De acordo com o artigo 333 do Código Penal, o crime de corrupção ativa é cometido por agente privado que oferece ou promete vantagem indevida a funcionário público, para determiná-lo a praticar, omitir ou retardar ato de ofício. Por se tratar de um crime cometido por agente privado, não apresenta semelhança com o crime de peculato.
A corrupção passiva, por sua vez, apresenta alguma semelhança em relação ao peculato, visto que ambos os crimes são cometidos apenas por funcionário público. No entanto, a corrupção passiva caracteriza-se pelo ato do funcionário público de solicitar ou receber vantagem ou promessa de vantagem em troca de algum tipo de favor ou benefício ao particular.

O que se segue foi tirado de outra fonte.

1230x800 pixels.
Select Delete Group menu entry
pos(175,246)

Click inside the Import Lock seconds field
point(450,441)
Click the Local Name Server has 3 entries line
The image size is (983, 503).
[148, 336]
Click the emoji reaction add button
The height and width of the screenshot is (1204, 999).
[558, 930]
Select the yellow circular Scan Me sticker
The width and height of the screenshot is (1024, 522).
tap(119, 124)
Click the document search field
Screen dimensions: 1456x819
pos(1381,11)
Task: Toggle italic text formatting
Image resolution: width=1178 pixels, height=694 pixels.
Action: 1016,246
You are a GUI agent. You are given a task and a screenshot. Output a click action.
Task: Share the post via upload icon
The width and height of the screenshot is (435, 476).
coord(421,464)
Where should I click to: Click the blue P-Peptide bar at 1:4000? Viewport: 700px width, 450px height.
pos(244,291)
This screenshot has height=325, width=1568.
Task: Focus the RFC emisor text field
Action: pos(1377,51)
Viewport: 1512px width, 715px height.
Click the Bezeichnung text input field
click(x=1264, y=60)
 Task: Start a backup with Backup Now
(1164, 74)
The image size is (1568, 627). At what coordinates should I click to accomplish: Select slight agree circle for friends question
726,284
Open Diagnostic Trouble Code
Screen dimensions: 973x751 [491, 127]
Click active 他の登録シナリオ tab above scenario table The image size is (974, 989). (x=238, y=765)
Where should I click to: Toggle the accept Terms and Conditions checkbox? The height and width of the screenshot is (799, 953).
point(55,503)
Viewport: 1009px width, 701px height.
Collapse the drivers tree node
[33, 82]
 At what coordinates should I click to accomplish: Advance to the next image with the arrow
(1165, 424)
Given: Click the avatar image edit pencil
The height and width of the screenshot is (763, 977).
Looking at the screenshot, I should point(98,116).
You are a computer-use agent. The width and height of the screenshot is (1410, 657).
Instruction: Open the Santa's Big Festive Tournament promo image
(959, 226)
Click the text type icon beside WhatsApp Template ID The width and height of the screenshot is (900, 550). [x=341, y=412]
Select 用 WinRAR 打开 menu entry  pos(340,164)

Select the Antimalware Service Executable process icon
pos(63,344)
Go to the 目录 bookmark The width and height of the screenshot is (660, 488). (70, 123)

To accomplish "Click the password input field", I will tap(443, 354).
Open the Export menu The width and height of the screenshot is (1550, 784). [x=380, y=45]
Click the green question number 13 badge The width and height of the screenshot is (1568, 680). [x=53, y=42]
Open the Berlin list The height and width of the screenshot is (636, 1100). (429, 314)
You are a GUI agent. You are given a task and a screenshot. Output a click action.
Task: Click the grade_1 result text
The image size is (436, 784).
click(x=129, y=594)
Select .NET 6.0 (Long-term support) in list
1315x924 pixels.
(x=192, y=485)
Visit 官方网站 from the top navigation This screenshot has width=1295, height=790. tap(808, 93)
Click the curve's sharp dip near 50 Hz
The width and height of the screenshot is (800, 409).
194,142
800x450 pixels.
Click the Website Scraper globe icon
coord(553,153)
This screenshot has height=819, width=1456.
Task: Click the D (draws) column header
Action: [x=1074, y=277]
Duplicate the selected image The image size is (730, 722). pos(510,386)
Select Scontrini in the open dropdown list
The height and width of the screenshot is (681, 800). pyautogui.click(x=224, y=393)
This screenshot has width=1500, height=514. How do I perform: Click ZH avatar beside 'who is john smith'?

O funcionário público comete o crime de corrupção passiva quando pede ou recebe vantagem que não lhe era devida enquanto exercia seu cargo, diferente do crime de peculato, que representa a apropriação ou desvio de bem público. Todavia, não descarta-se a possibilidade de que os dois crimes ocorram em conjunto.
Qual a diferença entre peculato, apropriação indébita e improbidade administrativa?
O crime de apropriação indébita está previsto no artigo 168 do Código Penal e confere pena de reclusão, de um a quatro anos, e multa para aquele que apropriar-se de coisa alheia móvel, de que tem a posse ou a detenção.
Para a configuração deste tipo penal é preciso que existam três elementos: o ato de se apropriar de coisa móvel alheia; no momento da apropriação, o agente deve ter a posse ou detenção de coisa obtida por meio legítimo; e a intenção de ter a coisa para si.
Portanto, enquanto no peculato o autor deve ser um servidor público e a vítima deve ser a Administração Pública, na apropriação indébita não existe essa particularidade, o crime pode ser praticado por qualquer pessoa contra o patrimônio, inclusive por um particular. Além disso, o crime de apropriação indébita não existe na forma culposa.
O crime de improbidade administrativa representa o ato ilegal ou contrário aos principios básicos da Administração Pública, cometido por agente público durante o exercício de sua função. Porém, na improbidade administrativa ocorre uma infração civil, enquanto no peculato ocorre uma infração penal. Assim, é possível que o funcionário público responda pelo mesmo mesmo ato ilícito tanto na Justiça Civil quanto na Justiça Criminal.